Nemmeno può parlarsi di violazione del principio di ragionevole durata del processo di cui all’art. 111, comma VI, Cost., atteso che non si è in presenza di norme che allunghino irragionevolmente i tempi del giudizio, ma di una disposizione che – anzi – proprio perché ne differisce l’avvio al verificarsi di determinati presupposti, opera in una fase anteriore al giudizio medesimo e non incide in alcun modo sulla sua durata.
5. I rilievi che precedono, se inducono a riaffermare l’inammissibilità della pretesa articolata in primo grado per difetto di giurisdizione del giudice amministrativo, servono anche a comprendere il perché non possa trovare accoglimento neanche la domanda di remissione in termini per la proposizione dell’azione dinanzi al giudice tributario, articolata sia pure in via subordinata.

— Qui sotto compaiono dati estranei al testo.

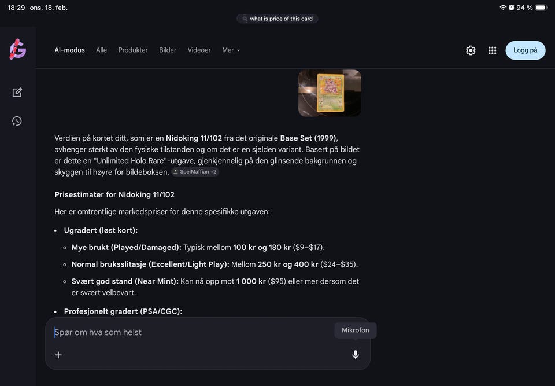Image resolution: width=555 pixels, height=386 pixels.
Task: Tap the search icon in address pill
Action: click(x=244, y=19)
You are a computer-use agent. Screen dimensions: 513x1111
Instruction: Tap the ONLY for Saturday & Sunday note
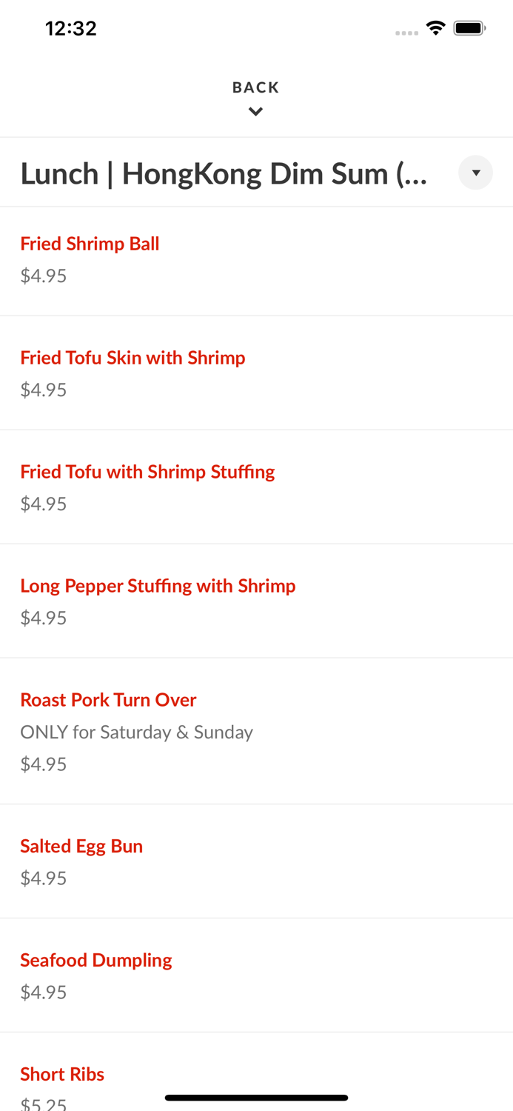coord(137,732)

Al riguardo, infatti, va condiviso l’avviso del primo giudice, che ha argomentato dalla non immediata impugnabilità del diniego qui censurato, per inferirne che in nulla è pregiudicato il diritto della società odierna appellante di impugnare, tempestivamente e a tempo debito, gli eventuali atti rientranti nella previsione dell’art. 19 d.lgs. nr. 546 del 1992, nei quali dovesse farsi applicazione delle disposizioni antielusive il cui esonero è stato negato con la nota oggetto del presente contenzioso.
6. Alla luce dei rilievi che precedono, restano altresì assorbite le censure di merito articolate nel ricorso introduttivo avverso il provvedimento gravato, e riproposte ex extenso nella presente sede di appello.
7. In considerazione della complessità delle questioni affrontate, sussistono giusti motivi per compensare tra le parti le spese relative a entrambi i gradi di giudizio.
P.Q.M.
il Consiglio di Stato in sede giurisdizionale, Sezione IV, respinge l’appello e, per l’effetto, conferma la sentenza impugnata.
Compensa tra le parti le spese di giudizio.
Ordina che la presente decisione sia eseguita dall’autorità amministrativa.